The Polícia Civil do Estado do Rio de Janeiro (PCERJ) is the government office in charge of police activities and the investigation of criminal offenses, with the exception of those regarding military matters. This is part of the State Security Department, headed by the Civil Police Chief and encompasses deputies and agents in their respective division areas.
In 1999, PCERJ launched a program to improve the working conditions of police officers and provide better service to citizens by computerizing and modernizing all units. The project—which obtained International Organization for Standardization certification—involved upgrading police stations facilities, standardizing police reports, and unifying and centralizing data in Oracle Database through the Police Intelligence System, which was developed in-house.
The Police Intelligence System allows PCERJ to manage criminal data, such as crime type, date and time, location, vehicles used, firearms and other weapons, and telephone numbers and e-mail addresses associated with specific crimes and investigations.
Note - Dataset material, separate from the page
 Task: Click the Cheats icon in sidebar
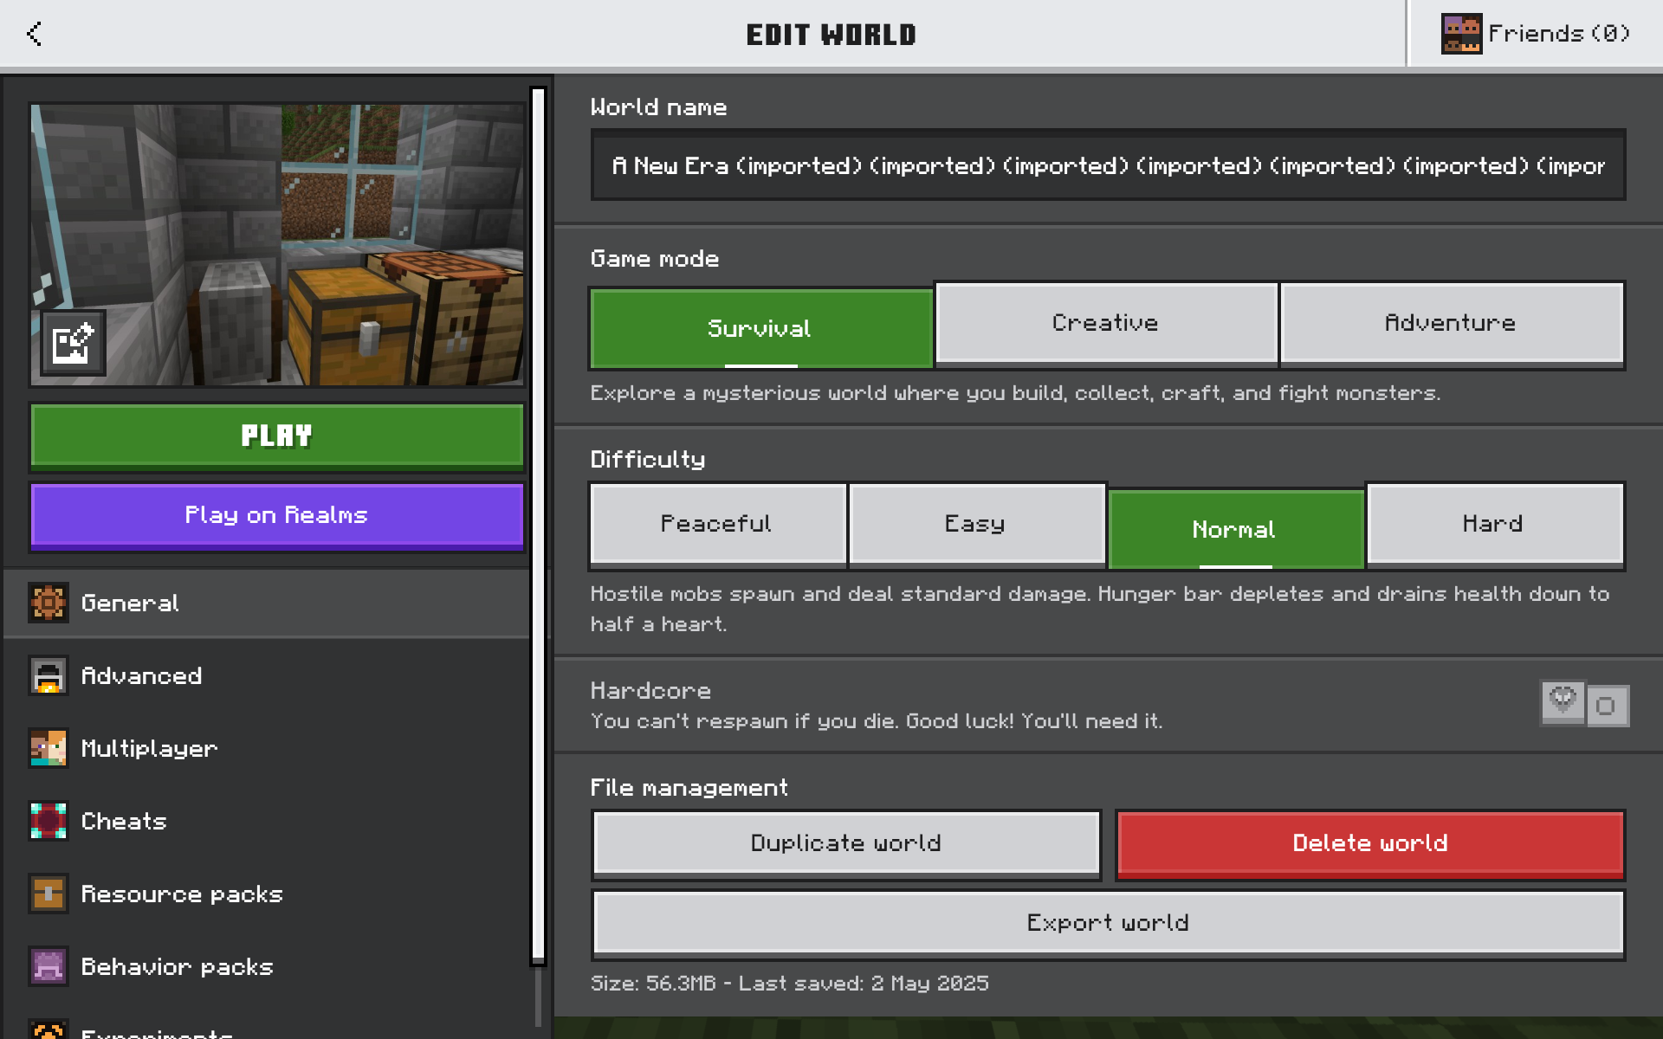coord(49,821)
Accessed by 6,500 computers located in the police departments across the state, the software shares data in real time and has more than 4 million personal records detailing physical features (such as criminal and suspect tattoos and scars) and more than 20,000 sketches of suspects and criminals, which accelerated and enhanced information sharing across departments.
"With data stored in Oracle Database, we consolidated all the violations and develop more effective action policies and increased our systems availability, which is critical for our 24/7 operation," said André Drumond, CIO, Rio de Janeiro State Civil Police.
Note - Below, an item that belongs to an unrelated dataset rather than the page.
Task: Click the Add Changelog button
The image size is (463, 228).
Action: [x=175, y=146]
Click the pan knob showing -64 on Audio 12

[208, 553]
The Police Intelligence System was developed in 1999 on Oracle Database, and since then there has been a large increase in the volume of data stored and the needs of the Civil Police of Rio de Janeiro. "In addition to improving the capacity and performance of the Police Intelligence System, we needed to know where the crimes occurred and how often to analyze and prevent crime," he said.
To expand the impact of its Oracle Database-based solution, PCERJ recently deployed Oracle Business Intelligence to generate reports that cross-reference locations, violation types, modus operandi, and physical features of violators.
"Using Oracle Business Intelligence, PCERJ improved its analysis capabilities. We can now study violators’ behavior in detail and develop more proactive and preventative strategies," Drumond said.
Thanks to the Police Intelligence System, PCERJ now provides data to dozens local, state, and national governments agencies. Overall, the Police Intelligence System includes more than 100 million documents from criminal court procedures and 6 million crime reports.
"We deal with a very large data volume, including statistical data that help us study crime patterns. Our dashboards, drill-down capabilities, indicators, and alerts provide the intelligence we need to effectively investigate and prevent crimes," Drumond said.
PCERJ also created an occurrences map, a geo-referencing system used to fight crime. It is based on Oracle Spatial and Graph, integrated with Oracle Business Intelligence, providing investigators and 185 departments with data, such as the exact time and place of violations, in a graphic format, that promotes prevention initiatives.
"With the occurrences map based on Oracle Spatial and Graph, we can visualize and create maps of criminal occurrences," Drumond said.
Modernizing its IT infrastructure will allow PCERJ to make the Police Intelligence System available to police personnel via mobile devices, such as smartphones and tablets—further accelerating information sharing. PCERJ is also developing in partnership with TJRJ (Court of Rio de Janeiro), the first paperless criminal court, a project that will involve collecting casualty data by tablets and livescans.
"With Oracle technology, investigators and other police personnel will be able to access our system through mobile devices, improving productivity and demonstrating PCERJ’s commitment to innovation and advancing public safety," Drumond said.
"We had great trust in Oracle Database and Oracle technology when we selected Oracle Business Intelligence and Oracle Spatial Graph. We, therefore, did not evaluate other vendors. Our institution has never lost data since 1999, and we have a great partnership with Oracle. As a public safety agency, we look for the most robust and reliable technology available to support us in our efforts. Oracle consistently meets our needs," Drumond said.